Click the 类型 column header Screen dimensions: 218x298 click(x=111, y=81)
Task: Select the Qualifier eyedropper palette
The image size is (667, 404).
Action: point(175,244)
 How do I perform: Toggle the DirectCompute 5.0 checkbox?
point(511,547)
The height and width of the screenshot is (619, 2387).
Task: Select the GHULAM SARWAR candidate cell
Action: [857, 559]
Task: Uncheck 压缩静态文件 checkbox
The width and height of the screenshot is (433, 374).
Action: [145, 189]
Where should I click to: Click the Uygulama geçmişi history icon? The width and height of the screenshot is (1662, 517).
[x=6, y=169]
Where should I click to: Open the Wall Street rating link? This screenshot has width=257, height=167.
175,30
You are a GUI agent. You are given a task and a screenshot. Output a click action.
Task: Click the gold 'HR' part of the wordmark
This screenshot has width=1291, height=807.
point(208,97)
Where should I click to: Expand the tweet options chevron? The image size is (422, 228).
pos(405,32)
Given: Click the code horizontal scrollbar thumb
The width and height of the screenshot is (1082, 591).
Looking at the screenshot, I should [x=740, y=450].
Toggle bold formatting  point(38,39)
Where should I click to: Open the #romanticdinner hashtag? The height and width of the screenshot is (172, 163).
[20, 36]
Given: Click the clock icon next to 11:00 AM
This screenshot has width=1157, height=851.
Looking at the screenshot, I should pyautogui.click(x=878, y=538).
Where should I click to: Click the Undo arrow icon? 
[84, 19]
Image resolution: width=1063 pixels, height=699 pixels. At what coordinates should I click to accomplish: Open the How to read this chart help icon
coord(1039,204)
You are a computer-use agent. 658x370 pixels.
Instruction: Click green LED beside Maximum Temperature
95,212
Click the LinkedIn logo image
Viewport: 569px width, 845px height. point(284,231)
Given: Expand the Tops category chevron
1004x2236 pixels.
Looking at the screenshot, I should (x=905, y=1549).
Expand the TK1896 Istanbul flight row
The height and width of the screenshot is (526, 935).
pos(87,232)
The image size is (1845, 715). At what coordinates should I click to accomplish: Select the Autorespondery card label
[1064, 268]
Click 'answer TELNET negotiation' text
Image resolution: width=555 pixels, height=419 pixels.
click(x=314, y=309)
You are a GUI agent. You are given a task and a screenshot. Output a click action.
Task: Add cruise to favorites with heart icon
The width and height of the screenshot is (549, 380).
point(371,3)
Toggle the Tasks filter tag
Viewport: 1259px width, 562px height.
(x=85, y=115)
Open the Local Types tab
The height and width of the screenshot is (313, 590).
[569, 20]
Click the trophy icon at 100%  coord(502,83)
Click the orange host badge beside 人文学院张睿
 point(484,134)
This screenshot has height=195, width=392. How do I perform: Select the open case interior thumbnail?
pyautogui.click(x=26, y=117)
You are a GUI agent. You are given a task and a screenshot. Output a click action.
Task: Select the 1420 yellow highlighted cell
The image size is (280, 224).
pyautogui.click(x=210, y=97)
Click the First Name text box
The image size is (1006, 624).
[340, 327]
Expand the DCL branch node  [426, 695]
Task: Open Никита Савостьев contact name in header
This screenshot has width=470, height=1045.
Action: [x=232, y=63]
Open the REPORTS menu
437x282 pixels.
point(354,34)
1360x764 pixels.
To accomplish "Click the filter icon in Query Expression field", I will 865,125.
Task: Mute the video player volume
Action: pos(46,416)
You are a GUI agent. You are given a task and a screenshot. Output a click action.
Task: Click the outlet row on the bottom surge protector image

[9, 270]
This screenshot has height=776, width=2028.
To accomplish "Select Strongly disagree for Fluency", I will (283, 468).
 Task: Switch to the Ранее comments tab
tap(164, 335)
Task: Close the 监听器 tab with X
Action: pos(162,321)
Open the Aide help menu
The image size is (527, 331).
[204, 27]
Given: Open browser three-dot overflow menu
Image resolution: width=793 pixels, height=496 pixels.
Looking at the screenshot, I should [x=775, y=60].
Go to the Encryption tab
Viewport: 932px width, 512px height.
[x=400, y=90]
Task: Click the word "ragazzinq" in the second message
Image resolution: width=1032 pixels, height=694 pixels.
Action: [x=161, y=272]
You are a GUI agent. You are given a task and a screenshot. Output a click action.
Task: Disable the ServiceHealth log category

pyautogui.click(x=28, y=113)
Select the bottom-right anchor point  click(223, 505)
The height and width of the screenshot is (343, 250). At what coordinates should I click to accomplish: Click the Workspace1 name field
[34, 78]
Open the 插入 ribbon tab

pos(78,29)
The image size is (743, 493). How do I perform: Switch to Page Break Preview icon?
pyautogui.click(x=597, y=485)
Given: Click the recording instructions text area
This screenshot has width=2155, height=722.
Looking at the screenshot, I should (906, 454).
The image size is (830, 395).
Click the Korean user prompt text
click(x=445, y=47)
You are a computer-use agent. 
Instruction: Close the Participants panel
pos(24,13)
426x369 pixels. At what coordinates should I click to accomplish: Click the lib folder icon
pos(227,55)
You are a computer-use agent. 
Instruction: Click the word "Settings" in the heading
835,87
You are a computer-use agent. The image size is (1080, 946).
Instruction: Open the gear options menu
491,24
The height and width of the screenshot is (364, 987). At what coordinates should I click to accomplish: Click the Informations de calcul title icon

____________

### [Goal of the exercise]
Write down, word for word, the lines above from the one containing "Image resolution: width=1032" through the one containing "Given: Click the recording", both ends included.

### [Exercise result]
Image resolution: width=1032 pixels, height=694 pixels.
Action: [x=161, y=272]
You are a GUI agent. You are given a task and a screenshot. Output a click action.
Task: Disable the ServiceHealth log category

pyautogui.click(x=28, y=113)
Select the bottom-right anchor point  click(223, 505)
The height and width of the screenshot is (343, 250). At what coordinates should I click to accomplish: Click the Workspace1 name field
[34, 78]
Open the 插入 ribbon tab

pos(78,29)
The image size is (743, 493). How do I perform: Switch to Page Break Preview icon?
pyautogui.click(x=597, y=485)
Given: Click the recording instructions text area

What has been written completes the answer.